It's hard to think and know someone you love/loved so much, could hurt you sooo much.
Money is a big issue with us, so when my mom get's her check me and my sister stash some, call us bad but we're just trying to help.
We're getting a town-house, we think anyway, it's possible we don't but me and my sister want a 3 bedroom, to have our own rooms for once.
Call us selfish but when you share a room your whole life it gets really annoying sometimes. I miss inviting friends over and all the fun stuff.
Here, I feel stuck, all I do is think, sometimes good but mostly bad, which I know isn't good, but I'm so freaking stressed out about all this.
I want a normal life, I don't know if I want to go back to school, I know it's probably better and best for me but I just don't want too.
There's so much I want to be in life, from a vet to a photographer, a FBI dectective/cop to a model. Theres sooo much I want to do, but I feel so stuck in life that I won't be able too.
I want a job, but I'm to scared to get one, I have friends but I feel like I don't. I had a best friend named Caylee, she fuckin' ment the world to me, She was ALWAYS there!
She was so caring and thoughful, but when I left school we stopped talking, got distant just like me and a few other friends. I feel like posting this to someone or some site,
but no-one would like it, at least I don't think anyone would, never know unless you try right? I just am not sure about myself. I feel so helpless sometimes and it sucks so bad.
I've gotten really bad insomnia, anxiety, depression and back pain in the last 2 years. I've become so lost in thoughts and life that I just don't know what to do.
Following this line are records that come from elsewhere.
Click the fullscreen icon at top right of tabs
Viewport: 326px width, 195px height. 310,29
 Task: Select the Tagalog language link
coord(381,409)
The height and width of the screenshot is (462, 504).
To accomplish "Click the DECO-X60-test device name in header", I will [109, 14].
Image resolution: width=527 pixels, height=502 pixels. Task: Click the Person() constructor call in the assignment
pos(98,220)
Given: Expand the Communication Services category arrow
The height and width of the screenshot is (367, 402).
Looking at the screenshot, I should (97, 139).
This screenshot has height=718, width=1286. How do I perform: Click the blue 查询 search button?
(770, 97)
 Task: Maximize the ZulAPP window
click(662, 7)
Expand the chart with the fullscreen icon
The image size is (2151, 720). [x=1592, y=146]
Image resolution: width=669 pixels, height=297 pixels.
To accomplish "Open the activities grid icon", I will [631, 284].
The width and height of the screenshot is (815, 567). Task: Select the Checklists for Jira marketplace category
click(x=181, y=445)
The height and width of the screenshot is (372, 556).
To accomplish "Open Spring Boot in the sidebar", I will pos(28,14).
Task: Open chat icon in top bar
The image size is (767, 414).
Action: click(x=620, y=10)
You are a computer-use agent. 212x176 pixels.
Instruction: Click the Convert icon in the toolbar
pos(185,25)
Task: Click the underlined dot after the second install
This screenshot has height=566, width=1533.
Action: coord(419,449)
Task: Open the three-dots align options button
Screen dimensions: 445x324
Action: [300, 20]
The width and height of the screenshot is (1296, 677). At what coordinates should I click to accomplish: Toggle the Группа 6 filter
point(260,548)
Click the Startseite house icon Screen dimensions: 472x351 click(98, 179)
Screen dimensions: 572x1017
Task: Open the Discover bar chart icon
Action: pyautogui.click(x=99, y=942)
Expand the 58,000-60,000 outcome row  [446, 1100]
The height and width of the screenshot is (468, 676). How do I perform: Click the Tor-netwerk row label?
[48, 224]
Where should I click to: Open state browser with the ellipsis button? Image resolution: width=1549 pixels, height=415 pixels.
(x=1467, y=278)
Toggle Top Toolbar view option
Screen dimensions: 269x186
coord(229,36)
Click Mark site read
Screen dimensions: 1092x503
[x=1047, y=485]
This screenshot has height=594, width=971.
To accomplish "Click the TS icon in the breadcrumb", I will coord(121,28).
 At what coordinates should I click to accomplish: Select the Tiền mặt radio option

Will I post this and see who reads it, I don't know guess we'll figure it out. Lexcee's been there for the last couple years and I'm so thankful for her because without her, I have no idea where I'd be.
When you're young and you think being a grown up is the best thing, boy you're soo wrong, the world is scary, people aren't nice. I wish I could stop growing up.
I don't know about all of you, but I'm terrified of dying, everyone I know is totally okay with it, and I honestly don't see how, It scares me to think of what will happen when it ends.
I say I can't wait to get a job and move out, but I'm scared of going into the real world and being away from my mom, she's been threw alot trying to keep us safe.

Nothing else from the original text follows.